Another reason is celibacy, which Livingstone says is something he lives one day at a time.
“I am a sexually charged guy, too,” he laughs, open to speaking about something that might make others clam up. “It’s like being in a committed relationship. Every day you should wake up next to that person and say yes, I truly love you and I want you to be my partner from this day on. You have to do that everyday because if you don’t, you lose interest and are tempted.
“It’s the exact same thing with celibacy; each day I have to wake up and say yes, I am committed to the church and I want to do this.”
While he may have unusual aspirations, Livingstone says he’s a normal university student. His weekends are usually spent going to the pub with his friends and not doing his homework. He spends Saturday or Sunday afternoon volunteering at L’arche, an international federation of faith-based communities that creates homes and day programs for developmentally disabled people, where he cooks for the residents, takes them to the park, or just sits and chats with them.
He says he also enjoys visiting the art gallery, one of the few places he can go to clear his mind and pray.
So why has Livingstone chosen a life so different from his peers, one which many people would not consider?
“Sometimes I have problems with it,” he says. “I agree with people who are critical of the church; I think there needs to be reforms.”
He says recent sex scandals in the church particularly bother him, but that most people look at it the wrong way.

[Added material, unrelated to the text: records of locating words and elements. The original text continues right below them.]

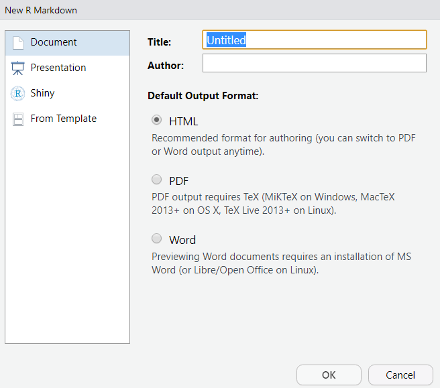This screenshot has height=388, width=440.
Task: Click the Document page icon
Action: pos(18,43)
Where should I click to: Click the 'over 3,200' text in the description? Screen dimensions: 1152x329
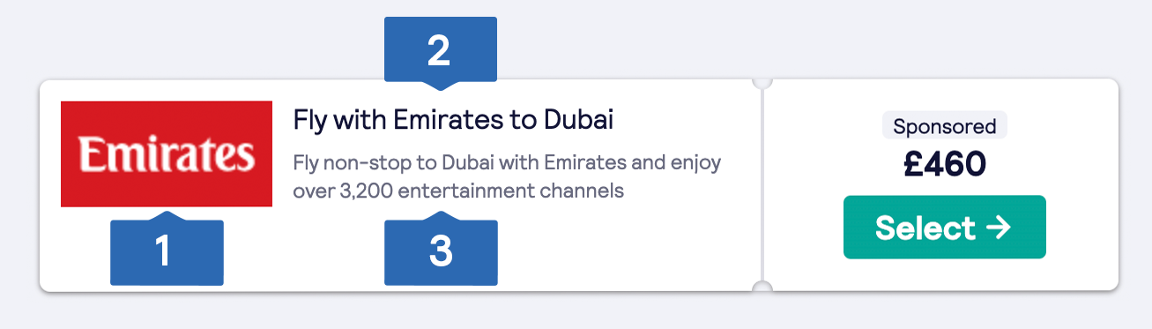(338, 191)
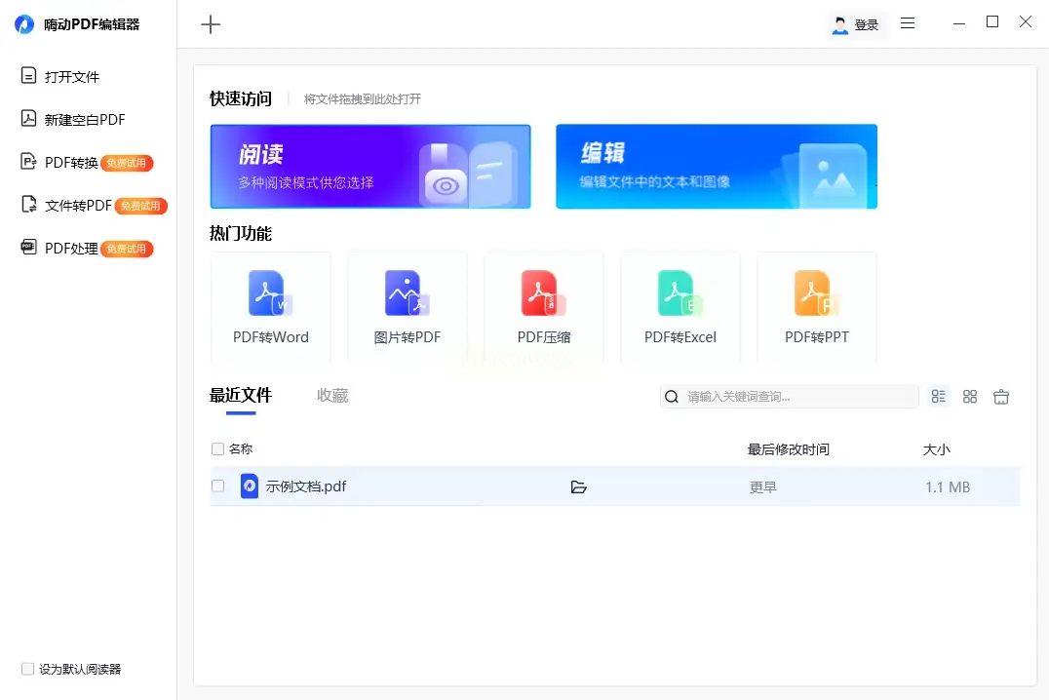
Task: Switch to grid view of recent files
Action: pyautogui.click(x=969, y=397)
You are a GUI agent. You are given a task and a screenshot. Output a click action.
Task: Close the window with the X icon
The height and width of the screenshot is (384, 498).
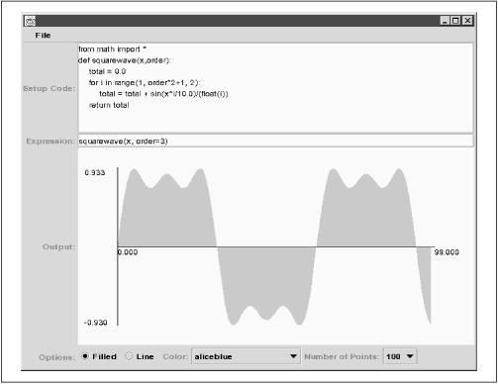click(467, 21)
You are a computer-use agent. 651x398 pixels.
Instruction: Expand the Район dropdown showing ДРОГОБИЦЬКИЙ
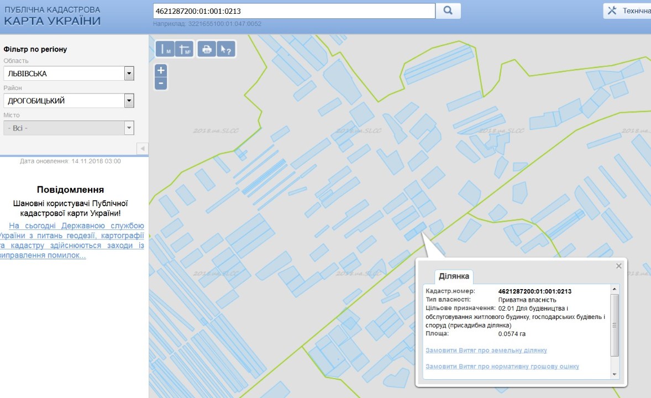click(129, 101)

“People outside the church talk about it like it’s some sort of evil, but shouldn’t we be beyond good and evil? Pedophilia is a disease; people that commit those acts need to be helped. They need to be corrected, they need to be removed, but they need to be helped. That’s the importance of faith, the forgiveness and redemption. People forget about that.
“I think the church is much greater than all our problems and all our issues, and it represents something which is so beautiful and so human, which is human spirituality, human love, and human weakness. Humans coming together and saying yes, I am human, I am mortal, I’m weak, but we can do this together. That’s why I love the church.”